Reproduce every item below with "first" substituted by "on top" wherever it occurs and everything else unchanged. Omit the pictures from your answer.

==== Data provided ====

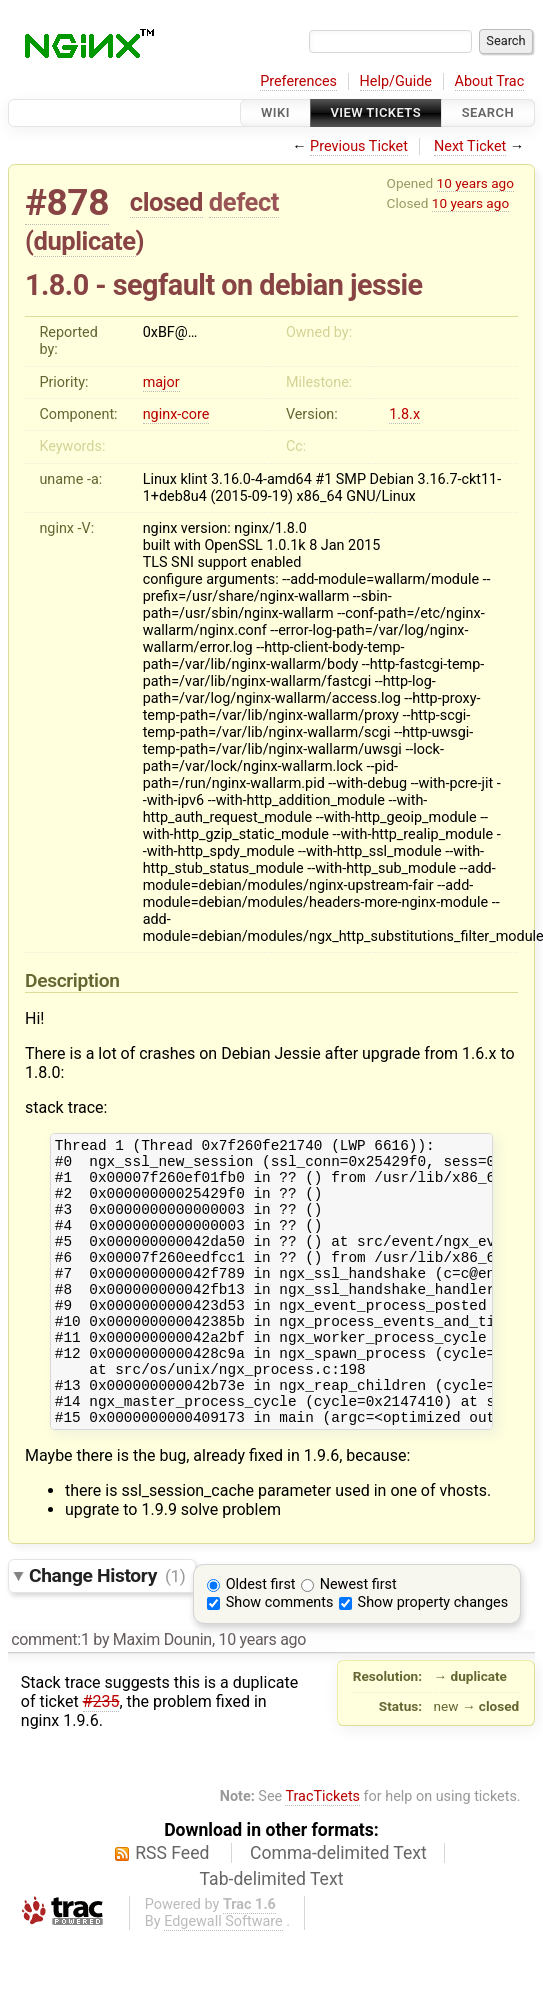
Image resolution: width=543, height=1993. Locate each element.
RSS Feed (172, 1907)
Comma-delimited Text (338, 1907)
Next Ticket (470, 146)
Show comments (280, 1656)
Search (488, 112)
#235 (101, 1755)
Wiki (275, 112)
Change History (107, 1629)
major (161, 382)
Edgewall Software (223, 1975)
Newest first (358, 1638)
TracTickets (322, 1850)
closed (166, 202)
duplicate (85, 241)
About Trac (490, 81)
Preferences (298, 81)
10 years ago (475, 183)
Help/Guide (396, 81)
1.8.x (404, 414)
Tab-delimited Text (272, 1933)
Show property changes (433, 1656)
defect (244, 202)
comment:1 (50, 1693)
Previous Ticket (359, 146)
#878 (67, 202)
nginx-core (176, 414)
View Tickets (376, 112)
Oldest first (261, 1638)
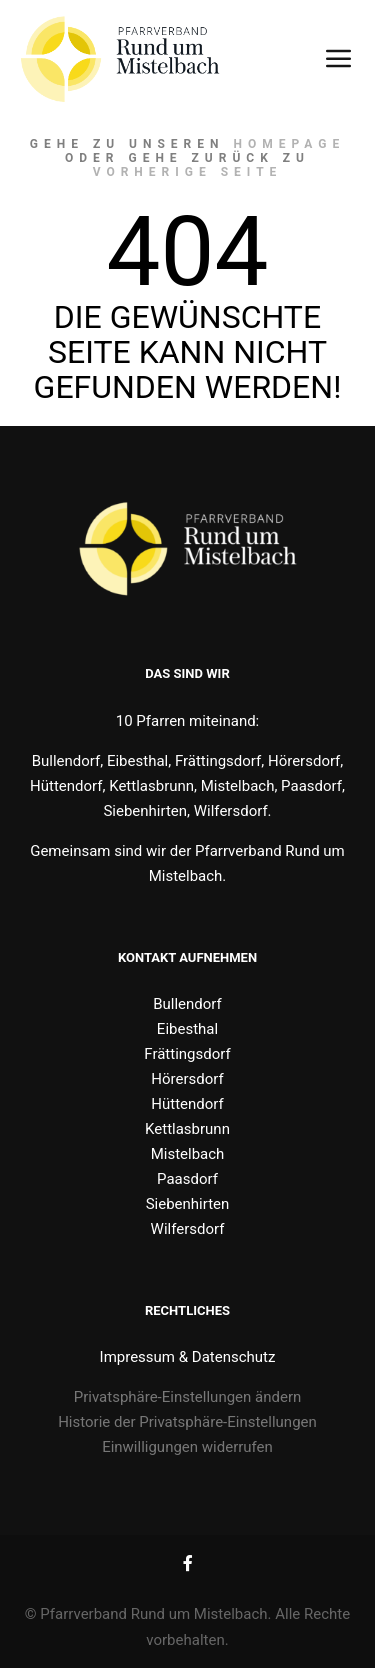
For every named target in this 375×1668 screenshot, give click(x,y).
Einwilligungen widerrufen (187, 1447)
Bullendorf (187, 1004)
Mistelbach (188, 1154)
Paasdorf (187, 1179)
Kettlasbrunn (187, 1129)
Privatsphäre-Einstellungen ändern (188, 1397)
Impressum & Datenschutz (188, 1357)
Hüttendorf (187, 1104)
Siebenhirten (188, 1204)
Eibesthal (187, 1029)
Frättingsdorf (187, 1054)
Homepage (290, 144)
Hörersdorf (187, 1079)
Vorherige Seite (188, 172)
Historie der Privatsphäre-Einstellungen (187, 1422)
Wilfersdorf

====

- [Answer to this task]:
Image resolution: width=543, height=1993. Locate each element.
RSS Feed (172, 1907)
Comma-delimited Text (338, 1907)
Next Ticket (470, 146)
Show comments (280, 1656)
Search (488, 112)
#235 (101, 1755)
Wiki (275, 112)
Change History (107, 1629)
major (161, 382)
Edgewall Software (223, 1975)
Newest on top (358, 1638)
TracTickets (322, 1850)
closed (166, 202)
duplicate (85, 241)
About Trac (490, 81)
Preferences (298, 81)
10 years ago (475, 183)
Help/Guide (396, 81)
1.8.x (404, 414)
Tab-delimited Text (272, 1933)
Show property changes (433, 1656)
defect (244, 202)
comment:1 (50, 1693)
Previous Ticket (359, 146)
#878 (67, 202)
nginx-core (176, 414)
View Tickets (376, 112)
Oldest on top (261, 1638)
For every named target in this 375×1668 screenshot, give click(x,y).
Einwilligungen widerrufen (187, 1447)
Bullendorf (187, 1004)
Mistelbach (188, 1154)
Paasdorf (187, 1179)
Kettlasbrunn (187, 1129)
Privatsphäre-Einstellungen ändern (188, 1397)
Impressum & Datenschutz (188, 1357)
Hüttendorf (187, 1104)
Siebenhirten (188, 1204)
Eibesthal (187, 1029)
Frättingsdorf (187, 1054)
Homepage (290, 144)
Hörersdorf (187, 1079)
Vorherige Seite (188, 172)
Historie der Privatsphäre-Einstellungen (187, 1422)
Wilfersdorf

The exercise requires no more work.